Дохнуло обгорелым мясом старого животного. Челеби поморщился, но поднос принял. Отпустив слугу, вернулся в шатёр. "Кормят хуже, чем солдат в окопах! Те хоть рыбу иногда ловят для разнообразия". Мясо, как и ожидал, жевалось плохо, зубы не справлялись с тягучими прожилками и твёрдыми хрящами. Кое-как одолев кусок, Челеби вытер руки о замусоленный халат. Войлок, на котором сидел, вдруг показался куском льда. Он, кряхтя, поднялся:

"Гусейн-паша не дурак. Осознавая всю сложность осенней войны с казаками, когда уже скоро нечем будет кормить воинов, из-за чего зреет недовольство, уважаемый паша просил султана перенести продолжение осады на следующее лето.
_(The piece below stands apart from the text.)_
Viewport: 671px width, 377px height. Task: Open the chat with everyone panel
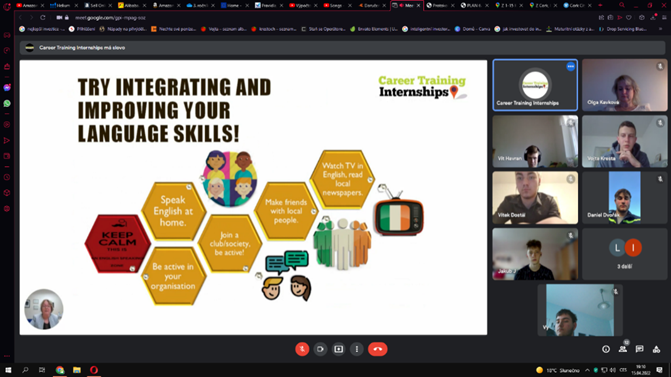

Но получил жёсткий ответ из Стамбула. Ибрагим ответил коротко: "Или возьми Азов, или принеси мне свою голову". — Эвлия ковырнул в зубах палочкой. — Если так пойдёт и дальше, то скоро все понесут домой свои головы. Вчера, после совета, где все переругались и решили идти на решительный приступ, паша тем не менее отправил в Аздак переговорщика, который предложил казакам покинуть крепость, а каждому за это обещал по сто талеров. Сто талеров за развалины! Каждому голодранцу. Да они за всю жизнь таких денег не видели.

Отказались!

Не понимаю я их. Ну что там защищать, камни? За что гибнуть? За город, которого нет? Про какую-то честь казачью долдонят. Какая может быть честь, когда завтра, может быть, их уничтожат под корень, а затем и весь Кяфиристан завоюют. Тут спасаться надо, а они… — Челеби сжал челюсти до белизны на скулах. — Войска получили команду на последний, решительный штурм. Похоже, Гусейну так не хочется терять голову, что он решил положить здесь, у Азова, всё войско, но всё-таки взять крепость. Не велика ли жертва? К тому же теперь янычары, говоря, что никто не имеет право держать их в окопах больше сорока дней, сражаются с неохотой, не то что в первые недели. Как он собирается с таким их "рвением" победить казаков? Этих рыцарей Дона? Они, конечно, тоже потери несут, и раненых у них, говорят, немало. Да и силы, должно быть, иссякают. Не думаю, что им сейчас легко. Наверняка и голодают, и пороха не хватает, особенно после того, как гази перекрыли канал поставки по воде. Стреляют-то гораздо реже, чем поначалу, и даже реже, чем ещё пару недель назад. — Эвлия уселся, привычно сложив ноги колесом. Кулак подпер подбородок с аккуратной бородкой. — Ясно только одно — на днях решится судьба похода и осады. Паша ставит на последний штурм всё, что имеет. А главное, жизнь. Казакам проще: им, похоже, жизнь не мила, поскольку они и так в каждом штурме бьются не на живот, а на смерть, словно у них в запасе ещё одно рождение.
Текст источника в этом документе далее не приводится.